__Source extract__.
Pre-recorded online lectures are available to compliment the lecture notes
Prerequisites: While this course will be mixing ideas from high performance computing, numerical analysis, and machine learning, no one in the course is expected to have covered all of these topics before. Understanding of calculus, linear algebra, and programming is essential. 18.337 is a graduate-level subject so mathematical maturity and the ability to learn from primary literature is necessary. Problem sets will involve use of Julia, a Matlab-like environment (little or no prior experience required; you will learn as you go).
Textbook & Other Reading: There is no textbook for this course or the field of scientific machine learning. Some helpful resources are Hairer and Wanner's Solving Ordinary Differential Equations I & II and Gilbert Strang's Computational Science and Engineering. Much of the reading will come in the form of primary literature from journal articles posted here.
Each topic is a group of three pieces: a numerical method, a performance-engineering technique, and a scientific application. These three together form a complete usable program that is demonstrated.
The basics of scientific simulators (Week 1-2)
What is Scientific Machine Learning?
Optimization of serial code.
Introduction to discrete and continuous dynamical systems.
Introduction to Parallel Computing (Week 2-3)
Forms of parallelism and applications
Parallelizing differential equation solvers
Optimal local parallelism via multithreading
Linear Algebra libraries you should know
Homework 1: Parallelized dynamical system simulations and ODE integrators
Continuous Dynamics (Week 4)
Ordinary differential equations as the language for ecology, Newtonian mechanics, and beyond.

__Material supplied__.
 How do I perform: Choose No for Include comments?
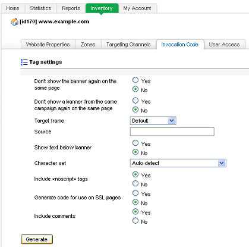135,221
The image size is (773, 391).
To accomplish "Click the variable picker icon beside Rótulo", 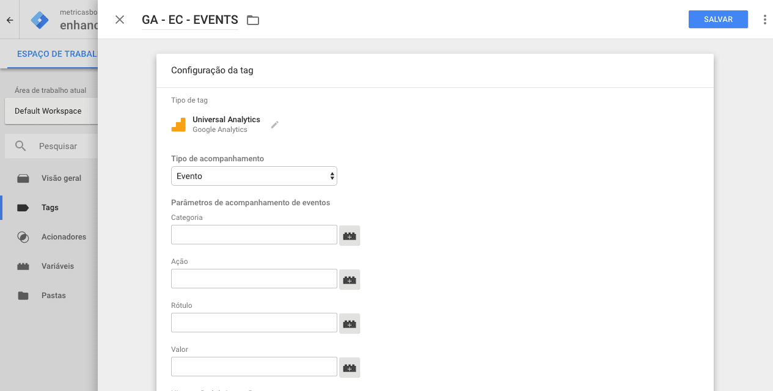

---

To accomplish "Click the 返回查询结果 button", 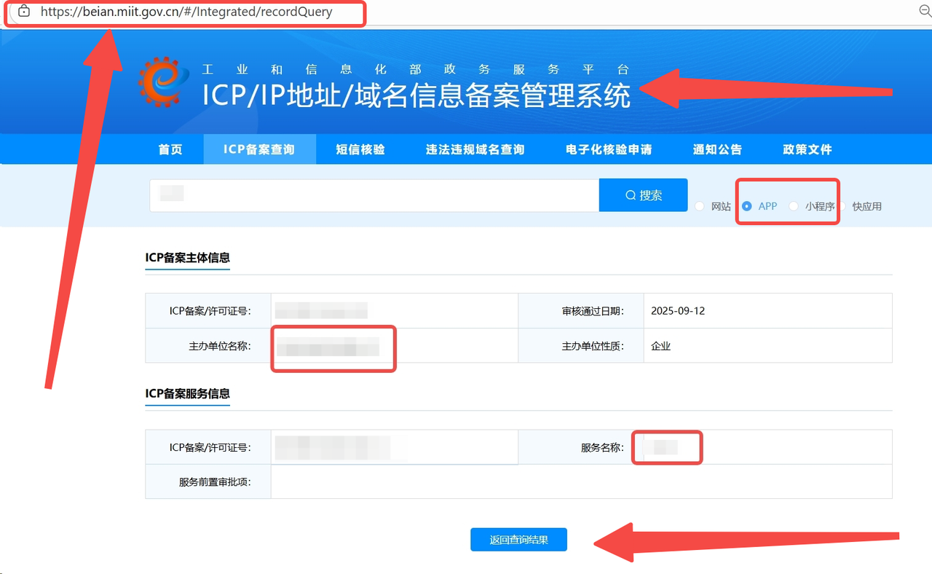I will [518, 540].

__Problem requirements__.
Reproduce the entire syllabus excerpt word for word. The data above has no connection to the syllabus excerpt.

__Answer below__.
Pre-recorded online lectures are available to compliment the lecture notes
Prerequisites: While this course will be mixing ideas from high performance computing, numerical analysis, and machine learning, no one in the course is expected to have covered all of these topics before. Understanding of calculus, linear algebra, and programming is essential. 18.337 is a graduate-level subject so mathematical maturity and the ability to learn from primary literature is necessary. Problem sets will involve use of Julia, a Matlab-like environment (little or no prior experience required; you will learn as you go).
Textbook & Other Reading: There is no textbook for this course or the field of scientific machine learning. Some helpful resources are Hairer and Wanner's Solving Ordinary Differential Equations I & II and Gilbert Strang's Computational Science and Engineering. Much of the reading will come in the form of primary literature from journal articles posted here.
Each topic is a group of three pieces: a numerical method, a performance-engineering technique, and a scientific application. These three together form a complete usable program that is demonstrated.
The basics of scientific simulators (Week 1-2)
What is Scientific Machine Learning?
Optimization of serial code.
Introduction to discrete and continuous dynamical systems.
Introduction to Parallel Computing (Week 2-3)
Forms of parallelism and applications
Parallelizing differential equation solvers
Optimal local parallelism via multithreading
Linear Algebra libraries you should know
Homework 1: Parallelized dynamical system simulations and ODE integrators
Continuous Dynamics (Week 4)
Ordinary differential equations as the language for ecology, Newtonian mechanics, and beyond.